Abstract
Taxidermy is not a common sight in theatre and performance contextsperhaps because theatre is dependent upon living bodies, on embodiment and presence, on interaction and exchange. A dead or lifeless arrangement (taxis) of skin (derma) seems the furthest thing from the liveliness/liveness of theatre and theatrical languages. Yet, as theatre scholar/director Herbert Blau has famously written, the theatre’s power is driven by the fact that the actor ‘can die there in front of your eyes; is in fact doing so ... of all the performing arts, the theatre stinks most of mortality’ (Blau, 1982, p. 83).
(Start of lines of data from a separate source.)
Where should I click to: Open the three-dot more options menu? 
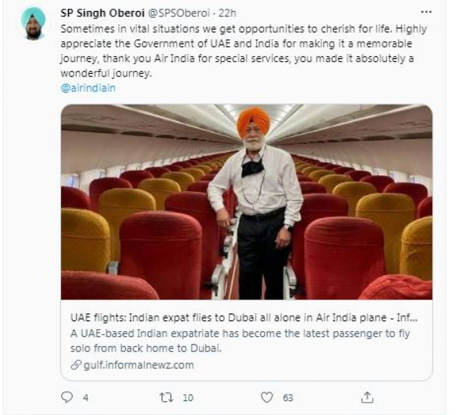tap(425, 13)
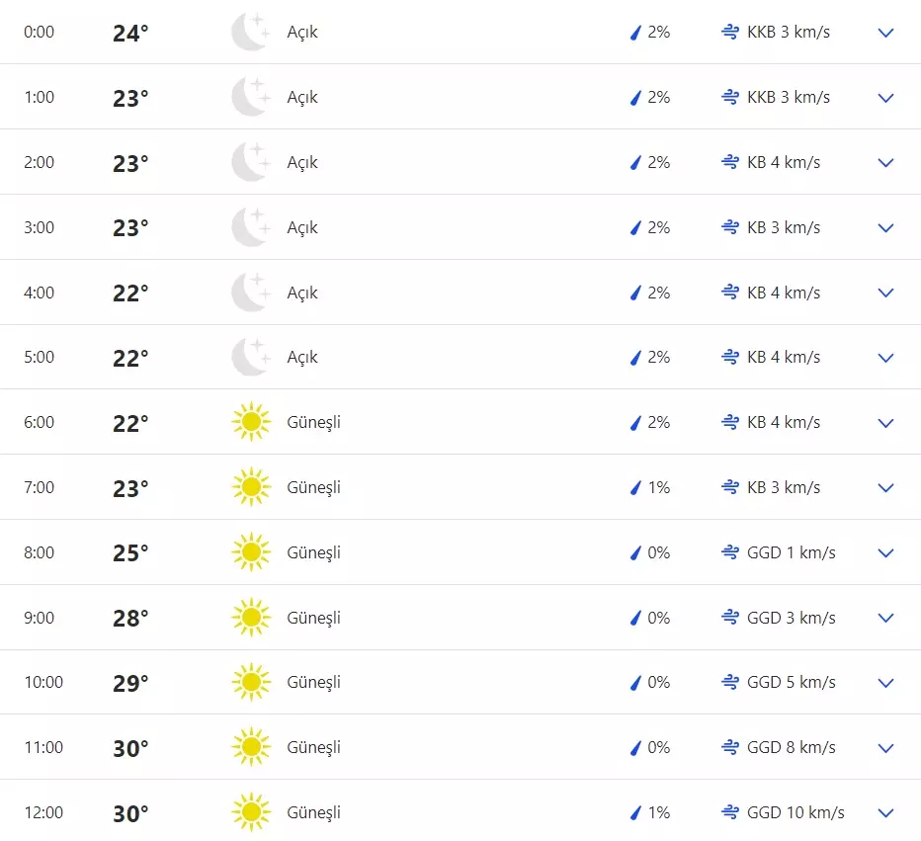Expand the 4:00 forecast details arrow

(885, 293)
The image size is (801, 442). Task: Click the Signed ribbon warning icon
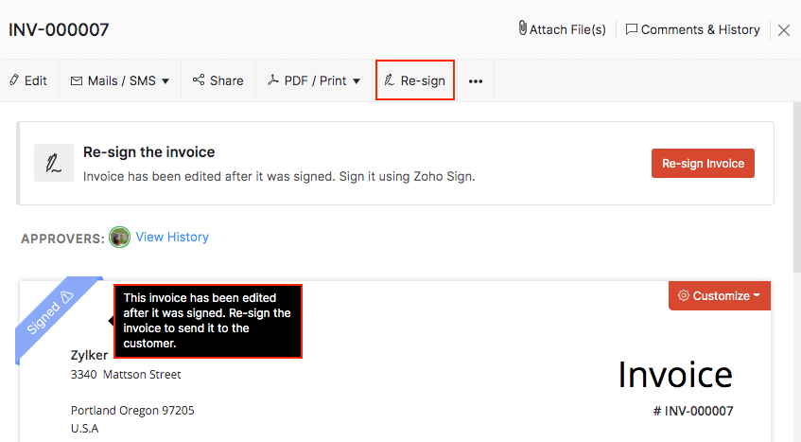(65, 297)
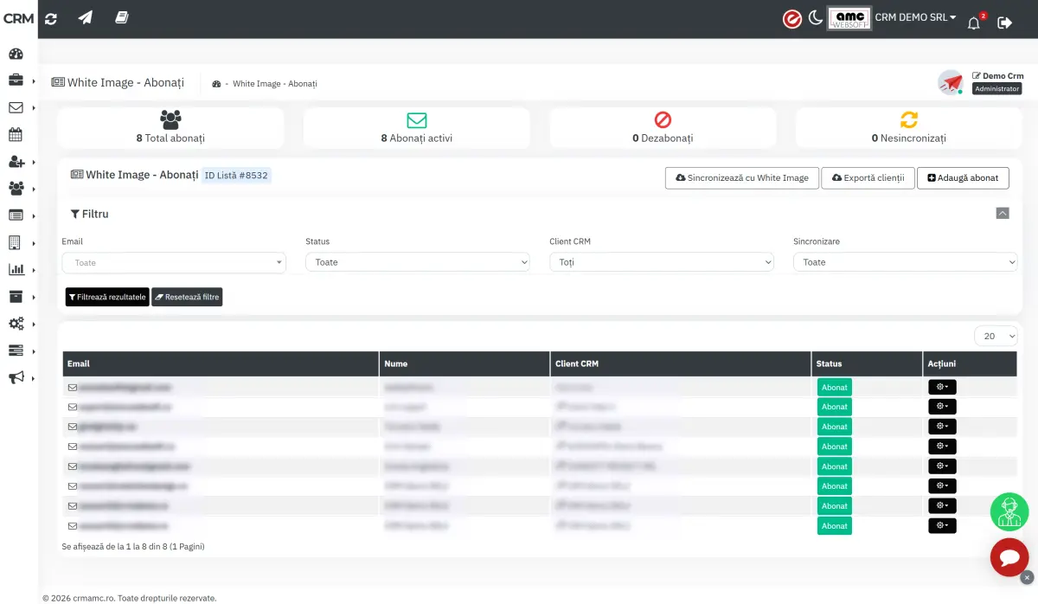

The animal as positioned within the growing intersection of Animal Studies and Performance Studies is usually considered as living, disruptive, symbolic, animated, threatened. Performance Studies has focused on animals on stage historically and ethically; it has framed them as human stand-ins and as living forces to unsettle typically anthropocentric concerns. On the stage itself, the taxidermied animal has mostly acted as a prop — the trophy heads in stately stage settings or cowboy/western décor, or, on occasion, as a plot device, for example in Sam Shepard’s 2007 Kicking a Dead Horse, in which a man’s horse dies in the middle of the desert leaving him to question his life as he digs a grave for the horse. But historically, taxidermy has not been commonplace on stage.1
Stop-time. That dying animal which enacts its own future wants to abolish time. It releases itself to its absence in something like a déjà vu. The displacement is unnerving. You are not where you were. It is like the recollection of a previous existence. The neuromental aspects of theatre are elusive.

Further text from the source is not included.